While it is not novel, Gamification in the last few years has gone mainstream throughout the workplace.
Indeed, by 2015, more than 50% of organizations that manage innovation processes will be using Gamification, according to a study released earlier this year by Gartner. By 2014, more than 70% of Global 2000 companies will have at least one gamified application.
According to Pod Design’s tracking data, the games the company has produced are played an average of roughly nine minutes, compared with a “few seconds” that users interact with banner ads, Curran said.
He said that within the B2B sector, Gamification can be used to help to educate the marketplace, build loyalty among existing customers, increase retention rates and motivate the sales force.
For example, Pod Design created on behalf of Veev Distillers a game-based sales training tool that employed a series of three mini-games that helped to educate the company's sales channels — such as regional distributors, managers and bar/restaurant employees — about the three key product attributes of the launch of their Veev Spirit and how to deliver the message to customers and prospects.
One of the applications is a "mixology memory" game that challenged players to read through a drink recipe and then virtually “mix” it from memory.
Pod Design created a game-based training tool for Veev Distillers that helps to educate the company’s sales channels about the liquor brand’s attributes.
As players progressed, each game revealed factoids about the brand and then quizzed users on those facts.

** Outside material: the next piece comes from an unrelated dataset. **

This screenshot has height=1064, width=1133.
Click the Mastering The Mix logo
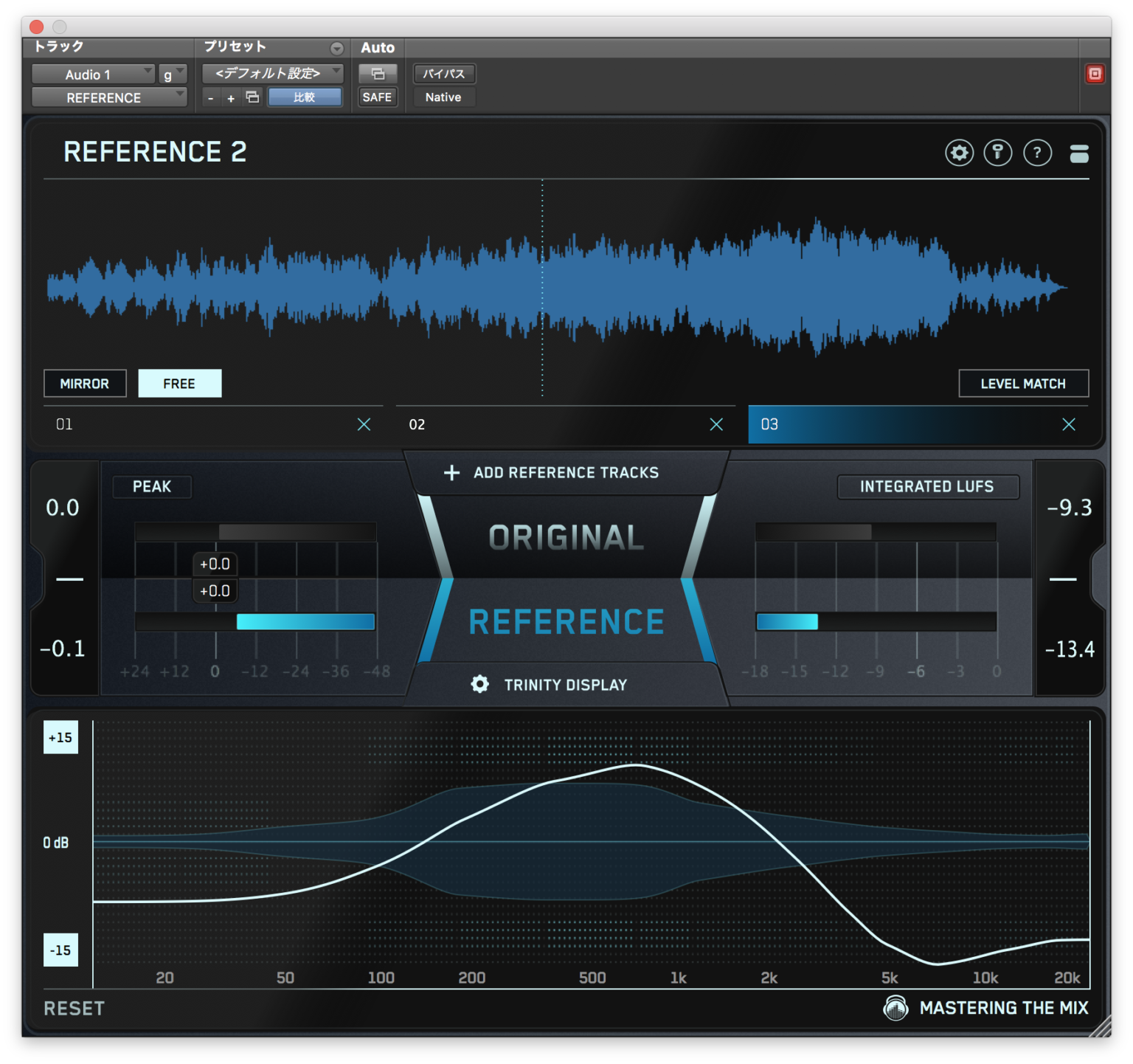coord(897,1008)
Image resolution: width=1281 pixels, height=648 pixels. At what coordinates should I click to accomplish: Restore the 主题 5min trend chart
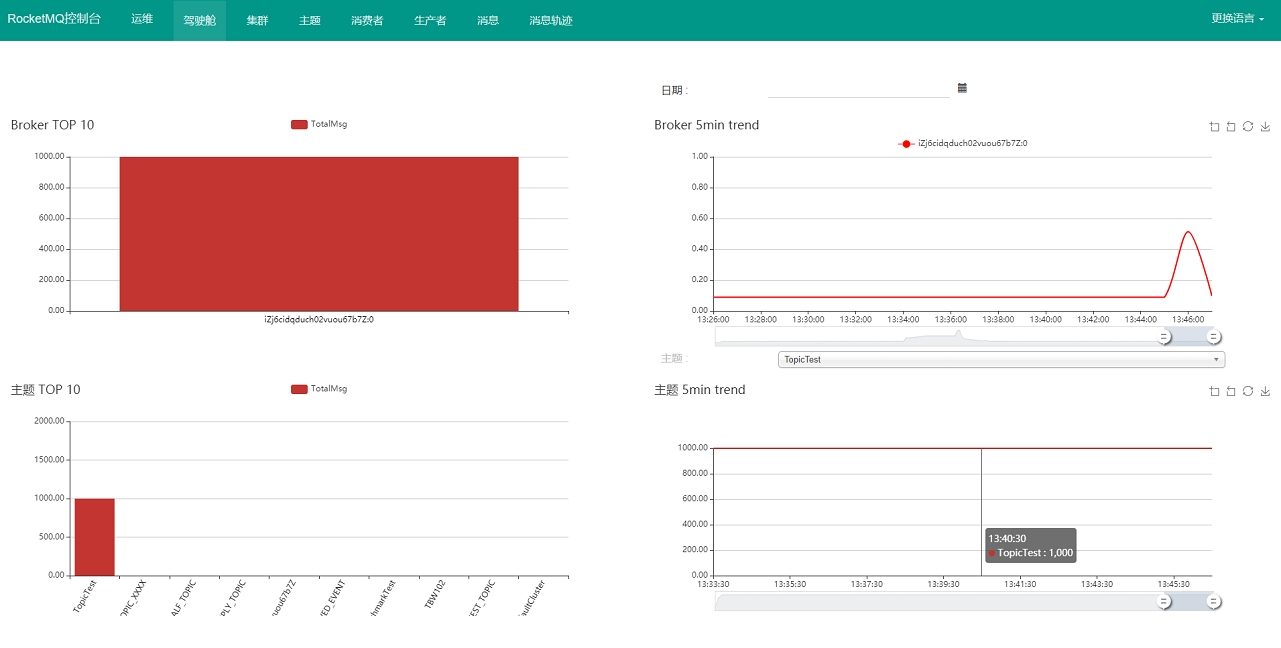point(1248,391)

Players that finished the game with highest scores were rewarded with prizes.
B2B marketers that want to invest in Gamification have two options on how to go to market, according to Curran.
The first option is to integrate Gamification into existing sales and marketing platforms, via such platforms as Bunchball and Badgeville, for lead-gen purposes. The second is option is to build a customized gaming platform into a Zynga-type game that can be used more as a branding effort.
“A custom solution is closer to a marketing effort, where it’s part of a B2B promotional campaign,” Curran said. “It allows the campaign to be more tailored to their products and services and directly to the hot buttons of that audience.”